Tennessee Is the Latest State to Try and Criminalize People for Helping Minors Get Abortion Care

Among the multiple, fearmongering issues is the fact that the so-called “abortion trafficking” bill doesn't offer exceptions for victims of child sexual abuse.

Politics
Tennessee Is the Latest State to Try and Criminalize People for Helping Minors Get Abortion Care

On Wednesday, the Tennessee Senate passed a bill to make it illegal to help minors travel out-of-state for abortion care without parental consent. The so-called “abortion trafficking” bill, which now advances to the state House, doesn’t offer exemptions for minors who might have been raped by their parents or guardians.

The Senate bill states that an adult who “recruits, harbors, or transports a pregnant unemancipated minor within this state for the purpose of” helping them access “criminal abortion” has committed “the offense of abortion trafficking of a minor.” The bill establishes that those convicted of breaking the law would be charged with a Class A misdemeanor carrying a one-year imprisonment sentence. Meanwhile, a version of this bill in the state House treats violations as a Class C felony which can carry up to a 15-year prison sentence and up to $10,000 in fines.

Tennessee is one of several states that are currently considering fearmongering “abortion trafficking” legislation, including Oklahoma and Mississippi. Idaho enacted a similar bill in 2023, but within months, a federal judge temporarily blocked it.

Opponents of Tennessee’s bill have raised particular issue with how it targets potential victims of child sexual abuse. “There are people who are in situations and circumstances that we cannot fathom,” Democratic state Sen. Raumesh Akbari said in response to the bill’s passage. “If someone is a victim of rape or incest and a teenager, and they want to seek these services, their abusers can determine if they can access them. That’s a step too far.”

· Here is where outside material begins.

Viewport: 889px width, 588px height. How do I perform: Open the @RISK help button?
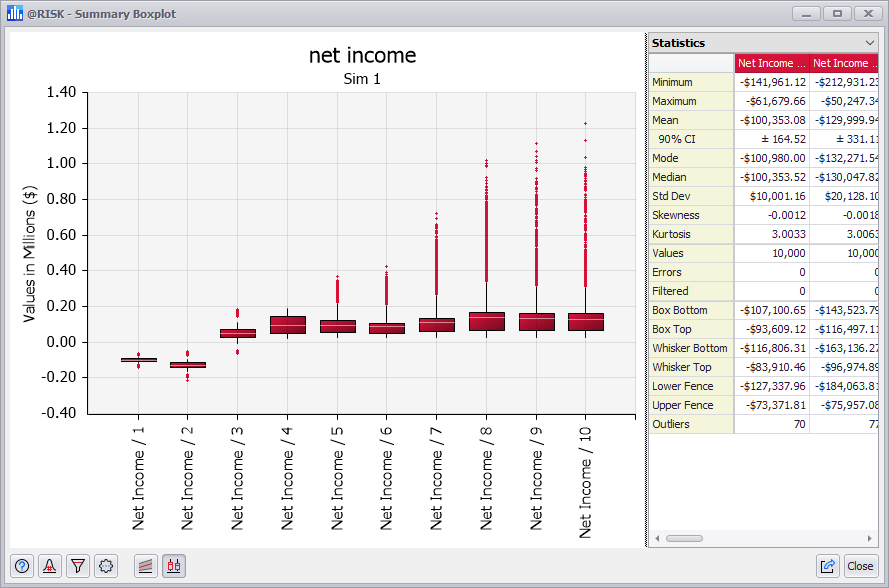[22, 566]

In January, Tennessee state Rep. Jason Zachary (R) said his bill doesn’t target parents who help their children travel for abortion care. But advocates and legal experts pointed out the bill could still target and imprison aunts, grandparents, and other adult loved ones who try to help a child end an unwanted pregnancy. In a press release earlier this year, Planned Parenthood of Tennessee and North Mississippi pointed out that “abortion trafficking” laws also target minors who may not have supportive relationships with their parents: “Most minors involve a parent in their decision to get an abortion. But for young people living in abusive households, disclosing sexual activity or pregnancy can trigger physical or emotional abuse, including direct physical or sexual violence, or being thrown out of the home,” Ashley Coffield, CEO of Planned Parenthood of Tennessee and North Mississippi, said. 

She continued, “This bill makes criminals out of trusted adults, including other family members, who can help in these circumstances. … Targeting trusted adults, family members, and helpers who assist minors in accessing abortion will have a chilling effect and is dangerous and irresponsible. If you know a minor who miscarries, you’re a potential suspect.”

Minors who aren’t able to turn to their parents for help getting an abortion are often “in very precarious, vulnerable positions at home,” Kiki Council, an attorney who helps minors travel out-of-state for abortion care without parental consent, told Jezebel last year.

Other legal experts have warned that while this Tennessee bill and others like it only explicitly relate to minors, they’re part of a broader strategy to restrict and eventually ban abortion-related interstate travel altogether. “Their goal has always been to stop everyone, nationwide, from getting abortion, and put this vital health care out of reach full-stop,” Andrew Beck, senior attorney at the ACLU’s Reproductive Freedom Project, told Jezebel last year when Idaho enacted its abortion trafficking bill. Elisabeth Smith, state policy director at the Center for Reproductive Rights, likened the Idaho bill to legislation policing even the dissemination of information about abortion. The goal of these laws, she explained, is to fully trap people under their state’s abortion bans.